Cette stratégie ne manque pas de rappeler l'obstination des grandes
firmes pharmaceutiques à lutter contre les copies de médicaments,
même lorsque celles-ci sont produites au sein de pays pauvres, pour
soigner des populations pourtant incapables de payer le prix
fort. L'argument est d'ailleurs de même nature : la copie
menacerait directement leur intérêt à développer de nouveaux
médicaments. Ces industries ont de nombreux points communs : outre
la part importante de leur chiffre d'affaires consacrée à la
publicité et au marketing, elles mettent en oeuvre des processus de
développement (ou de recherche) lourds, coûteux et risqués. Mais,
surtout, leur talon d'Achille vient de la nature même de leur
production : elles fabriquent, essentiellement, de
l'information. Ainsi, un fichier musical ou un DVD n'est guère
qu'une suite de 0 et de 1 ; de même, ce qui donne de la valeur à
une molécule, c'est bien la démonstration qu'elle est efficace pour
lutter contre telle ou telle maladie. Or l'information est un bien
public, dont l'usage par autrui ne diminue en rien ma propre
possibilité d'en jouir. Certes, ce n'est pas vrai du support
physique effectivement vendu (un disque rond emballé dans du vilain
plastique, une gélule dans un peu de carton) ; mais seule
l'information confère à ces objets leur valeur de vente.

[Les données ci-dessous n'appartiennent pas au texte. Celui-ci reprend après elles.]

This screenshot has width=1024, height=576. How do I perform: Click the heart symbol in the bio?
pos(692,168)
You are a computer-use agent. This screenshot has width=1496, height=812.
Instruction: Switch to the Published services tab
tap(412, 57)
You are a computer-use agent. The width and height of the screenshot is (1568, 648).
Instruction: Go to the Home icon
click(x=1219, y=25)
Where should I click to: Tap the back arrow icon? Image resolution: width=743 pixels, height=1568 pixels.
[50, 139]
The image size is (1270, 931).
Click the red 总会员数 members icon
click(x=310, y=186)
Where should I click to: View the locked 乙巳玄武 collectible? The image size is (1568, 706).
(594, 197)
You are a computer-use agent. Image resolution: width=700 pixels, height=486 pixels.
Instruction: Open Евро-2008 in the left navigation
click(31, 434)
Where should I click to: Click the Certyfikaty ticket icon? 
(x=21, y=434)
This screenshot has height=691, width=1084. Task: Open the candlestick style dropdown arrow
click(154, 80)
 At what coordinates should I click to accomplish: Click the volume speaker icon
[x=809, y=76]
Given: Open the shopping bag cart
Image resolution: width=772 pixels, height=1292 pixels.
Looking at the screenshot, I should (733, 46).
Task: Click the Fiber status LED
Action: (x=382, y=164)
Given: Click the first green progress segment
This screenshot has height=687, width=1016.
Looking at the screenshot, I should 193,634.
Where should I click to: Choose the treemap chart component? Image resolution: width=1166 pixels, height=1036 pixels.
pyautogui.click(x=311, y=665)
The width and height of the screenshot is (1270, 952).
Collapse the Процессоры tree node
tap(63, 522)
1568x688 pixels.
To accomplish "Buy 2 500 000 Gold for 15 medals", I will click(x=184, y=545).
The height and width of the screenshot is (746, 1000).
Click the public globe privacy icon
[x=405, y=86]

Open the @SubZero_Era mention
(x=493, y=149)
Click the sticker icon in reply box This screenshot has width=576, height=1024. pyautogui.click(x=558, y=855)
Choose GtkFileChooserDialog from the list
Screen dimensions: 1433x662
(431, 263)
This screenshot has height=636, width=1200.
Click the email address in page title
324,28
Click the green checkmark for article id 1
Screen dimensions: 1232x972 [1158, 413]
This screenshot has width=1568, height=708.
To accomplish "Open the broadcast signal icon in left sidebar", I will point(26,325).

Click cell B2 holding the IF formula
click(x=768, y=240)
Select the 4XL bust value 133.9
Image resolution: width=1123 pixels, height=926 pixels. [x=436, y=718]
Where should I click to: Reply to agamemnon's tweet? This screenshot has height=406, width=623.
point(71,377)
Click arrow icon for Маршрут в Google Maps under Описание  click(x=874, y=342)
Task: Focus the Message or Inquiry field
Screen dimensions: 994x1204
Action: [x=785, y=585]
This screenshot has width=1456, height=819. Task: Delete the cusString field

Dans le cas des fichiers musicaux ou d'images numérisées, le
développement des réseaux d'échange sur le Net permet à chacun de
disposer, à coût presque nul, du même contenu qu'en achetant son
support physique à un prix élevé. C'est pourtant un phénomène assez
nouveau car le consommateur (celui qui télécharge) est aussi le
producteur (celui qui laisse ses fichiers libres d'accès). A
priori, comme pour tout bien public, l'efficacité de ces réseaux
d'échange ne va pas de soi, et l'analyse montre qu'ils sont bel et
bien confrontés au problème classique du «passager clandestin» : de
nombreux usagers consomment le bien produit par d'autres sans
participer à sa production, ce qui est une attitude rationnelle
lorsque la seule motivation est l'intérêt privé. Certes, des
mécanismes permettent d'améliorer l'efficacité du fonctionnement
des réseaux. Par exemple, donner une priorité d'accès aux
internautes ayant fourni de nombreux fichiers incite chacun, même
le plus égoïste, à contribuer au bien commun. Pourtant, même en
l'absence de tels dispositifs incitatifs, ces réseaux existent et
fonctionnent à grande échelle, révélant des comportements
altruistes, ou de conformité à une norme sociale qui valorise le
partage de ses propres fichiers.
Pour l'industrie du disque, il est important de comprendre la part
relative de ces différentes motivations. Lutter contre l'altruisme
ou chercher à changer les normes sociales, en diffusant des
messages aussi subtils que «téléchargez-moi légalement» semble
dérisoire. La bataille se concentre donc sur les usages égoïstes, à
travers une augmentation de la différence de valeur entre le
produit original et sa copie téléchargée. La sanction judiciaire du
téléchargement augmente évidemment son coût, mais on voit que la
jurisprudence est peu claire, et qu'en tout état de cause, le
nombre de condamnations représente une part infime des actes
illicites. La diffusion massive de «faux» fichiers sur les réseaux
d'échange constitue une autre manière de diminuer leur attrait, au
risque toutefois d'un certain ridicule... Une autre réponse
consiste à améliorer l'intérêt pour le support physique lui-même, à
travers une pochette originale et difficile à reproduire ou, enfin,
une baisse de son prix de vente.
Pourtant, le prix des CD reste élevé. L'analogie avec l'industrie
pharmaceutique est encore intéressante : la concurrence des
génériques, exactes copies d'un médicament original, conduit
souvent son producteur à augmenter le prix de celui-ci. Il
concentre ainsi ses efforts sur des consommateurs plus sensibles à
la marque qu'à son prix. Ce segment est composé de clients très
profitables, prêts à accepter des marges élevées. Le reste du
marché est alors «abandonné» à la concurrence des génériques.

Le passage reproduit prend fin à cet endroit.